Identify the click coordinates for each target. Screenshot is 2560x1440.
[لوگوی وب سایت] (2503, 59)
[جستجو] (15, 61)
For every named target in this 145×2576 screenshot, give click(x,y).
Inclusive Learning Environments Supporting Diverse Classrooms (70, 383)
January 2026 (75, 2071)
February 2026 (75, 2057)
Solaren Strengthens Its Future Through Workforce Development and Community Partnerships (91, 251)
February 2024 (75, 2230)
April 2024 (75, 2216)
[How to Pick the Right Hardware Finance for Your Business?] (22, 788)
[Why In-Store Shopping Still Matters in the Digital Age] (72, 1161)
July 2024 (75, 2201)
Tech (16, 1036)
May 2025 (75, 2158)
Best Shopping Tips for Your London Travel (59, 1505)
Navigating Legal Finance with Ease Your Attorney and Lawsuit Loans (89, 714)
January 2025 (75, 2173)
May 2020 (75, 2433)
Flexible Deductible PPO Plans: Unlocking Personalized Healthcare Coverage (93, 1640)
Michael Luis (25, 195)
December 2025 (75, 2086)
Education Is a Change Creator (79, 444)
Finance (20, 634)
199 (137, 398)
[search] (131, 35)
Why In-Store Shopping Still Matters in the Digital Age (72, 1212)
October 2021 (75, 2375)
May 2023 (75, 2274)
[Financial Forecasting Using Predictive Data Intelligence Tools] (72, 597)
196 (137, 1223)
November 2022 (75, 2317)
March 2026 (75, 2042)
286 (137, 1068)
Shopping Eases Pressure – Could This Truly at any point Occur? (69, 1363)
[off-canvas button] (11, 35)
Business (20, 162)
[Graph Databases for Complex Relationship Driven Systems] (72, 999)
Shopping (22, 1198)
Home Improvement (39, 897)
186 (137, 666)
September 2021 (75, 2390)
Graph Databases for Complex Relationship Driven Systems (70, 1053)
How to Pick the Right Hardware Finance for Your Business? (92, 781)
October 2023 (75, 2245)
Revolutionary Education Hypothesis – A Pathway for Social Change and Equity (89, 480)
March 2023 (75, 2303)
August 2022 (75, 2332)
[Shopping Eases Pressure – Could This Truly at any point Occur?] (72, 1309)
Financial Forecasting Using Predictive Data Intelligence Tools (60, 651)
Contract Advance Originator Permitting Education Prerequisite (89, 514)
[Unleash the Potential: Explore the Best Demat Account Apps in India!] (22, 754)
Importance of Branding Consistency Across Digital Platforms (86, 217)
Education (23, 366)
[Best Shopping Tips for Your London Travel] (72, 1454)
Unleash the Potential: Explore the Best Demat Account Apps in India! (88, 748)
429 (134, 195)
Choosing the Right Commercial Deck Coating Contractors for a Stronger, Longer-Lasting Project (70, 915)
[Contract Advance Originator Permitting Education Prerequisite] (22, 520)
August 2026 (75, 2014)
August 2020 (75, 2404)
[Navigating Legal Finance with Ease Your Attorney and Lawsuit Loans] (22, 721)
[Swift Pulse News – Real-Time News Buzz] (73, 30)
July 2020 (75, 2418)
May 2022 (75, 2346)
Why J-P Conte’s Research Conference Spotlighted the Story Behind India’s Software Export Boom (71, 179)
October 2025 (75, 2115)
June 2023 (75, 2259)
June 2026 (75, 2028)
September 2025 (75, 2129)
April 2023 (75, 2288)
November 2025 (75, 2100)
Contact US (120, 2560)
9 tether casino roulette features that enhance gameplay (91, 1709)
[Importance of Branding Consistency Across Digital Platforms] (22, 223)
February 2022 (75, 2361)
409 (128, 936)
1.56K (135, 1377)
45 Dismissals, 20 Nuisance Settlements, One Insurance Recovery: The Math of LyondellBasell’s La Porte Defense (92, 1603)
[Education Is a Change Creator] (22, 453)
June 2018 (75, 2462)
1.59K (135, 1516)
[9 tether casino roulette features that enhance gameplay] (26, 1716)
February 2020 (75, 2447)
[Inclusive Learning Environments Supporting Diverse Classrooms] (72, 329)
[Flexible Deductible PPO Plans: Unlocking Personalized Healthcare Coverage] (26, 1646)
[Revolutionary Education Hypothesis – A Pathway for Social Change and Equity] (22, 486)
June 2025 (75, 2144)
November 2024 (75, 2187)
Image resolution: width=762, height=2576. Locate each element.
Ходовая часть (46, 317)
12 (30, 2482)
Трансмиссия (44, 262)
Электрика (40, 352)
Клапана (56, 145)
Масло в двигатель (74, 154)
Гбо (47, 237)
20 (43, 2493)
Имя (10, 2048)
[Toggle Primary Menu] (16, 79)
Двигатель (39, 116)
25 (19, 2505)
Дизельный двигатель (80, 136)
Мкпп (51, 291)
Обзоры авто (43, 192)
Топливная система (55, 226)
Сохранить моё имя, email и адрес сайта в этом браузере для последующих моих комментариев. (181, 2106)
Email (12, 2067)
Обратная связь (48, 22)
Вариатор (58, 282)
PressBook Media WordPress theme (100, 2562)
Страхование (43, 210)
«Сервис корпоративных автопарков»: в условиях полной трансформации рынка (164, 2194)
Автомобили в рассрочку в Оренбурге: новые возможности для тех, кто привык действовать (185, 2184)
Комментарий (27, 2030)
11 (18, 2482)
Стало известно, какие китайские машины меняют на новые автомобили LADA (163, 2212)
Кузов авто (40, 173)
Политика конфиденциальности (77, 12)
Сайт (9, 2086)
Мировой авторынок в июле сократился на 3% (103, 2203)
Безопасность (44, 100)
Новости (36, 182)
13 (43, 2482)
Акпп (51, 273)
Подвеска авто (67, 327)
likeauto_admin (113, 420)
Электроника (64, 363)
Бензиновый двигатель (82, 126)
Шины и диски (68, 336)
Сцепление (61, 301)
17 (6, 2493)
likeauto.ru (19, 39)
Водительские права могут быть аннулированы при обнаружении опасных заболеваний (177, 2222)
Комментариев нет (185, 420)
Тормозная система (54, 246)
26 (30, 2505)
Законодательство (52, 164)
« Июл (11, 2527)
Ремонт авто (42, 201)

· · · ·

Required action:
Output the first line of the entries above and every line after it, exactly as written, ending with the line that contains "[How to Pick".

Response to the task:
Identify the click coordinates for each target. Screenshot is 2560x1440.
[لوگوی وب سایت] (2503, 59)
[جستجو] (15, 61)
For every named target in this 145×2576 screenshot, give click(x,y).
Inclusive Learning Environments Supporting Diverse Classrooms (70, 383)
January 2026 (75, 2071)
February 2026 (75, 2057)
Solaren Strengthens Its Future Through Workforce Development and Community Partnerships (91, 251)
February 2024 (75, 2230)
April 2024 (75, 2216)
[How to Pick the Right Hardware Finance for Your Business?] (22, 788)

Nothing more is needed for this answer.